I. Working principle of thermal relay
Thermal relays are protective electrical devices used for overload protection of motors or other electrical equipment and circuits.
In actual operation, such as when driving production machinery, if an abnormal situation occurs in the machinery or an abnormal circuit causes the motor to encounter an overload, the motor speed will decrease, the current in the windings will increase, and the temperature of the motor windings will rise. If the overload current is small and the overload time is short, the motor windings will not exceed the allowable temperature rise, and this overload is permissible. However, if the overload time is long and the overload current is large, the temperature rise of the motor windings will exceed the allowable value, causing the motor windings to age, shortening the motor's service life, and in severe cases, even causing the motor windings to burn out. Therefore, this type of overload is unacceptable for the motor. A thermal relay utilizes the principle of the thermal effect of current to disconnect the motor circuit when an overload occurs that the motor cannot withstand, providing overload protection for the motor.
When using a thermal relay for overload protection of a motor, the thermal element is connected in series with the motor's stator winding, and the normally closed contact of the thermal relay is connected in series with the control circuit of the AC contactor's electromagnetic coil. The current setting knob is adjusted so that the V-shaped lever and the push rod are at an appropriate distance apart. When the motor is operating normally, the current through the thermal element is the motor's rated current. The thermal element heats up, and the bimetallic strip bends, causing the push rod to just contact the V-shaped lever without pushing it further. The normally closed contact is in the closed state, the AC contactor remains engaged, and the motor operates normally.
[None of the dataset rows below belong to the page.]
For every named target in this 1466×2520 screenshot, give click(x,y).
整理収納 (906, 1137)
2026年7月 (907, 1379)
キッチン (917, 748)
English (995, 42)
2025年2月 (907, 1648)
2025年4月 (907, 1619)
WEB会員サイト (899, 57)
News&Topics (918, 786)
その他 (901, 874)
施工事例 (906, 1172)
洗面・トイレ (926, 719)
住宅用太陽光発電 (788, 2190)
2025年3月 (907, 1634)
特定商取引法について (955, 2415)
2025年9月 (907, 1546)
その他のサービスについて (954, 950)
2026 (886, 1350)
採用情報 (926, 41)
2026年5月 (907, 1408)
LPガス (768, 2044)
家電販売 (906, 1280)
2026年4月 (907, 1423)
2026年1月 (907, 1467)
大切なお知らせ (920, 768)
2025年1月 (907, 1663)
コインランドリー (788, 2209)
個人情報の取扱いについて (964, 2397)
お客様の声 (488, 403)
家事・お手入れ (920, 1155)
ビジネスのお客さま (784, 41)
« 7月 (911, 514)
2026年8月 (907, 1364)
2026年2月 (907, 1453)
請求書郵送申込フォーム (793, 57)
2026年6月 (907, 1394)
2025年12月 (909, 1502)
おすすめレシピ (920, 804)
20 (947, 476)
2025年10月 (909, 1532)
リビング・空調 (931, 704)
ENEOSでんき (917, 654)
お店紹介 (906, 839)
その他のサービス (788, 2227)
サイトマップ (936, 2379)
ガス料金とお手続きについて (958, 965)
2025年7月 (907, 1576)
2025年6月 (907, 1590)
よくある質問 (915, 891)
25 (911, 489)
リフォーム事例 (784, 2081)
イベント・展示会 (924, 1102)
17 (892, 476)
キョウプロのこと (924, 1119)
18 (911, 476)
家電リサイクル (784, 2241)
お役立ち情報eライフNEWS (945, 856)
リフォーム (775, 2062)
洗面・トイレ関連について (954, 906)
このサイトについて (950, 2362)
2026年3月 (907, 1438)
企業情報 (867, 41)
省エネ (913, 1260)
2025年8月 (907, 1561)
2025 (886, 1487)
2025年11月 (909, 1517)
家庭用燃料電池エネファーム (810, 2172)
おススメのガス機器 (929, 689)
If the motor is overloaded, the current in the winding increases. This increased current in the thermal relay element causes the bimetallic strip to heat up further, bending more. This pushes the V-shaped lever, which in turn pushes the normally closed contact, causing it to open and disconnect the AC contactor coil circuit. This releases the contactor, cuts off the power to the motor, and stops the motor, thus providing protection.
The functions of the other parts of the thermal relay are as follows: The left arm of the herringbone lever is also made of bimetallic strip. When the ambient temperature changes, the bimetallic strip in the main circuit will deform and bend to a certain extent. At this time, the left arm of the herringbone lever will also deform and bend in the same direction, so that the distance between the herringbone lever and the push rod remains basically unchanged, ensuring the accuracy of the thermal relay's operation. This function is called temperature compensation.
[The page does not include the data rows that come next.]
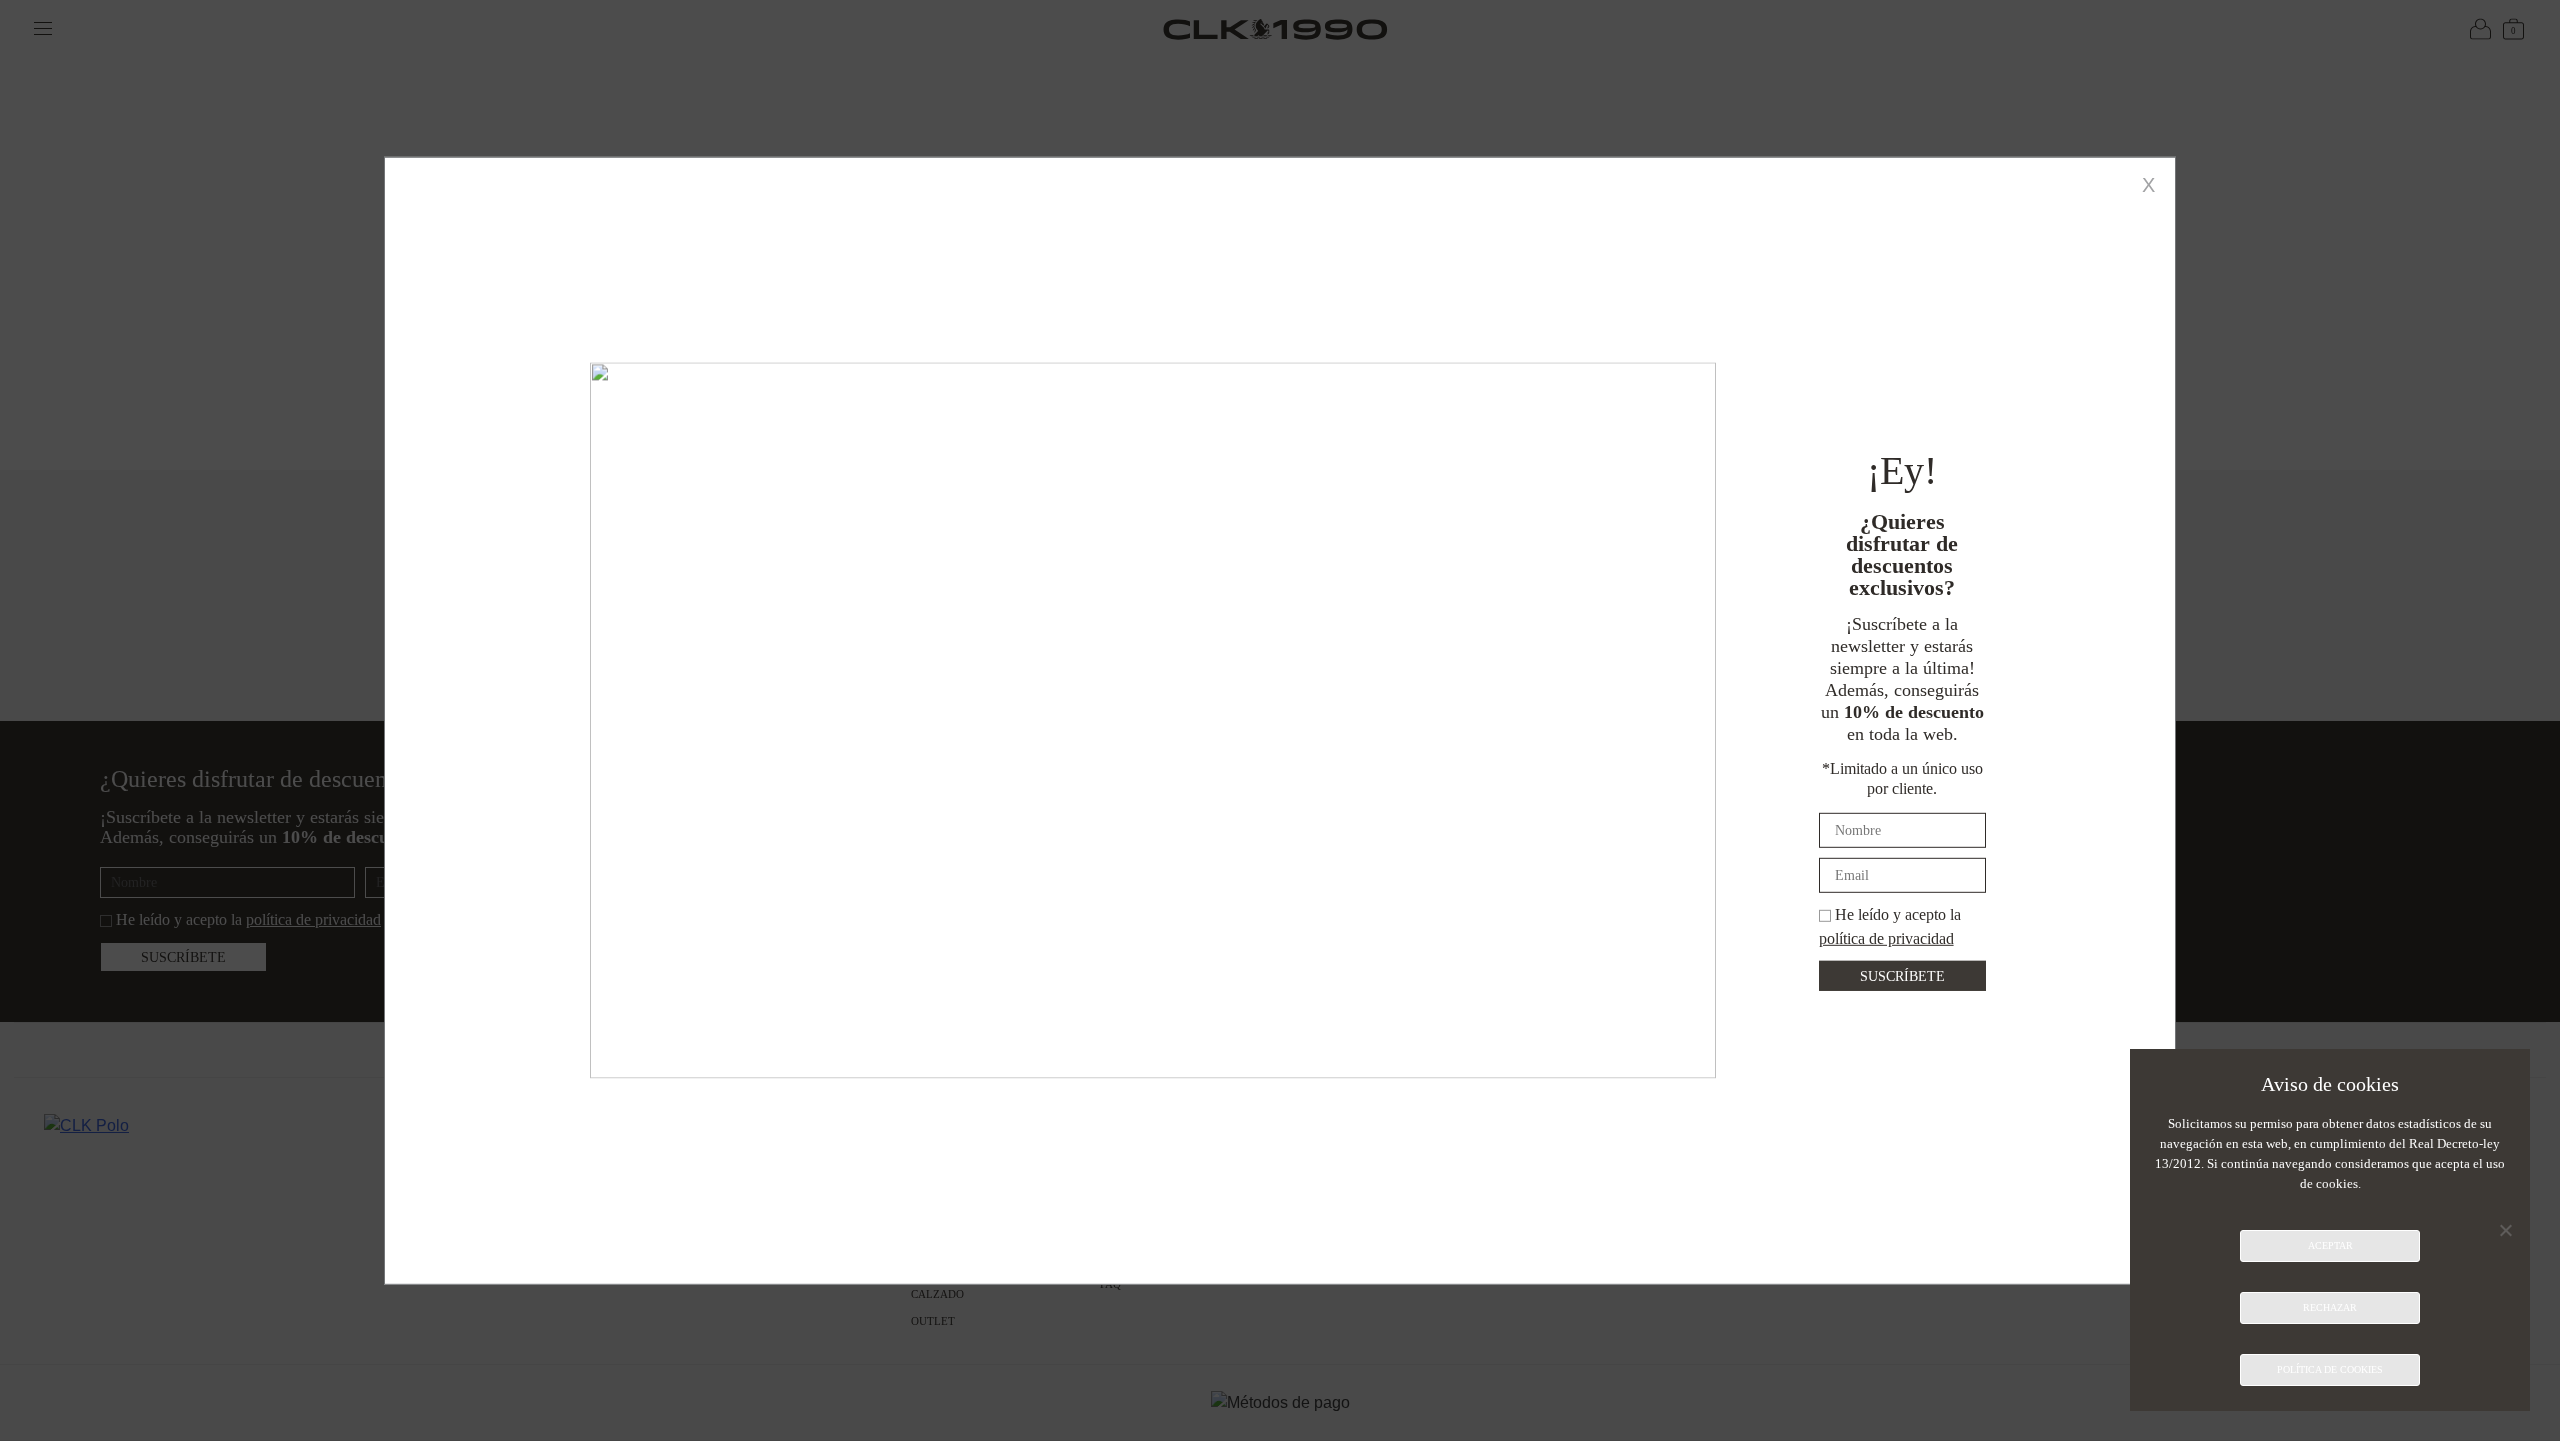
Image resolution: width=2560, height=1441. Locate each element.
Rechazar (2330, 1307)
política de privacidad (1886, 937)
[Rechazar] (2505, 1230)
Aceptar (2330, 1245)
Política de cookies (2330, 1369)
Screw 8 is the normally closed contact reset adjustment screw. When the screw is positioned to the left, after a motor overload, the normally closed contact opens, and after the motor stops, the bimetallic strip of the thermal relay cools and resets. The moving contact of the normally closed contact automatically resets under the action of the spring. At this time, the thermal relay is in automatic reset mode. When the screw is rotated counterclockwise to the right to a certain position, if the motor is overloaded at this time, the normally closed contact of the thermal relay opens. Its moving contact will swing to a new equilibrium position on the right. After the motor stops due to power failure, the moving contact cannot reset. The moving contact can only reset after the reset button is pressed. At this time, the thermal relay is in manual reset mode. If the motor overload is faulty, the thermal relay should be manually reset to avoid easily restarting the motor. To switch the thermal relay from manual reset mode to automatic reset mode, simply turn the reset adjustment screw clockwise to the appropriate position.
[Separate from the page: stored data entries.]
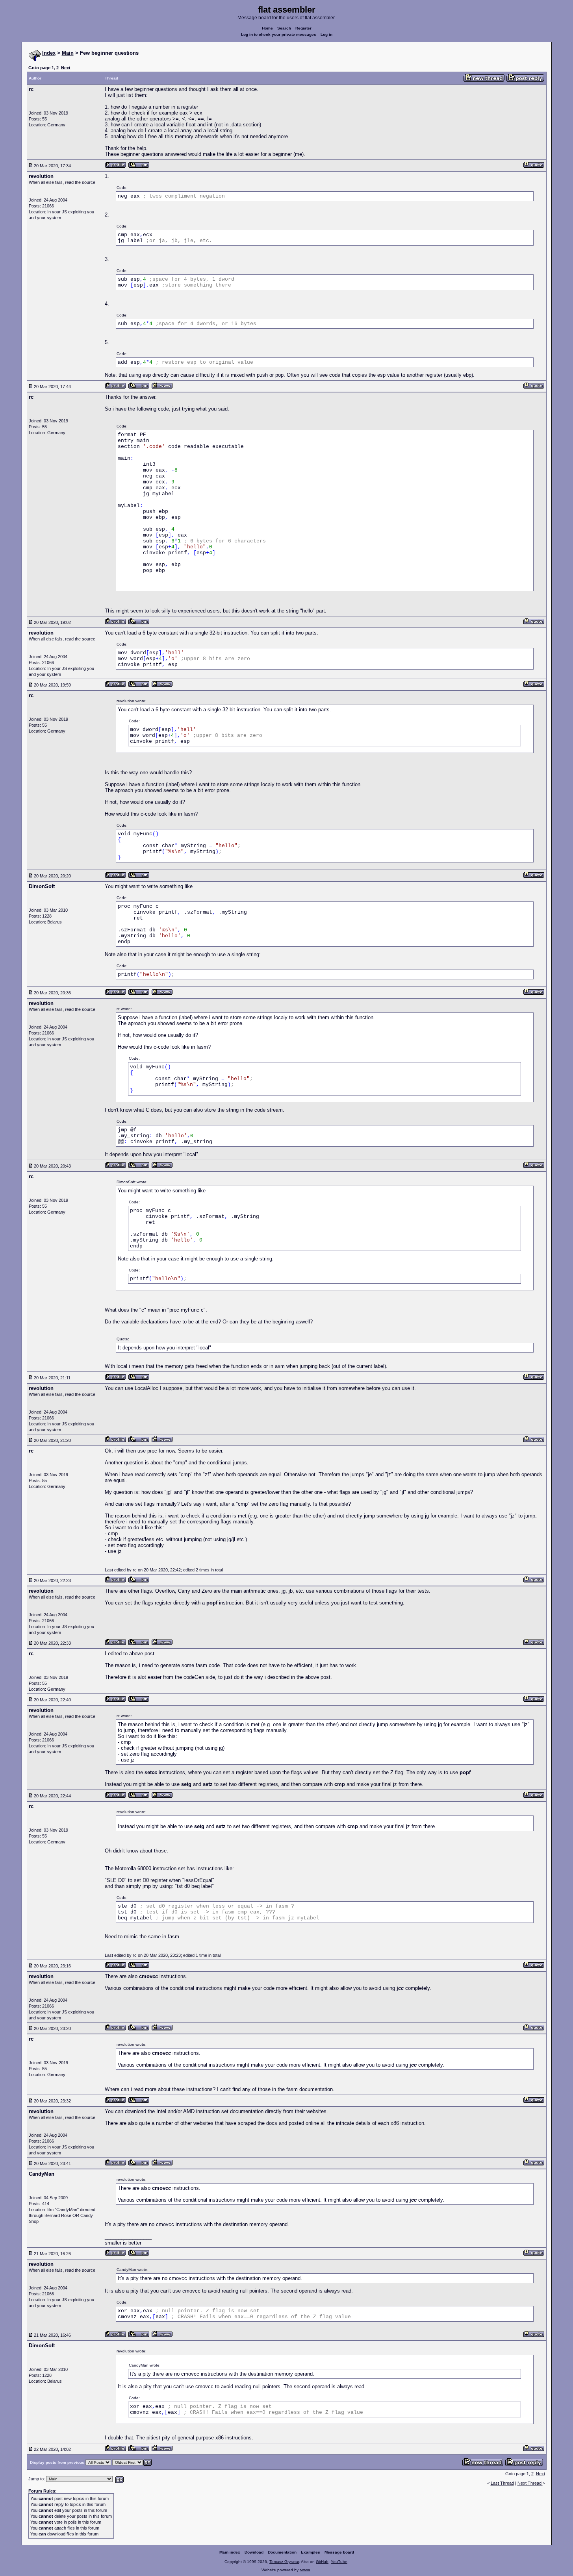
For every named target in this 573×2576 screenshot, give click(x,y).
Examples (310, 2552)
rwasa (305, 2570)
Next (65, 67)
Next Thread (530, 2483)
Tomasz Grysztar (284, 2561)
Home (267, 28)
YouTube (339, 2561)
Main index (229, 2552)
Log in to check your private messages (278, 34)
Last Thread (502, 2483)
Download (254, 2552)
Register (303, 28)
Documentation (282, 2552)
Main (68, 53)
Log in (326, 34)
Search (284, 28)
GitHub (322, 2561)
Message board (339, 2552)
II. Thermal relay function
It is mainly used for overload protection of asynchronous motors. Its working principle is that when an overload current passes through a heating element, it heats and bends a bimetallic strip, which in turn pushes an actuating mechanism to actuate the contacts, thereby disconnecting the motor control circuit and stopping the motor, thus providing overload protection. Because the heat transfer during the bending process of the bimetallic strip takes a relatively long time, thermal relays cannot be used for short-circuit protection, but only for overload protection.
The phase loss protection function of the thermal relay is provided by a differential amplification mechanism composed of inner and outer push rods. When the motor is working normally, the current through the thermal element of the thermal relay is normal, and both the inner and outer push rods move forward to the appropriate positions. When a phase loss occurs due to a power outage, the current in that phase is zero, the bimetallic strip of that phase cools and resets, causing the inner push rod to move to the right. The bimetallic strips of the other two phases bend more due to the increased current, causing the outer push rod to move further to the left. Due to the differential amplification effect, the normally closed contact is pushed to open within a very short time after the phase loss fault occurs, causing the AC contactor to release, and the motor to stop and be protected.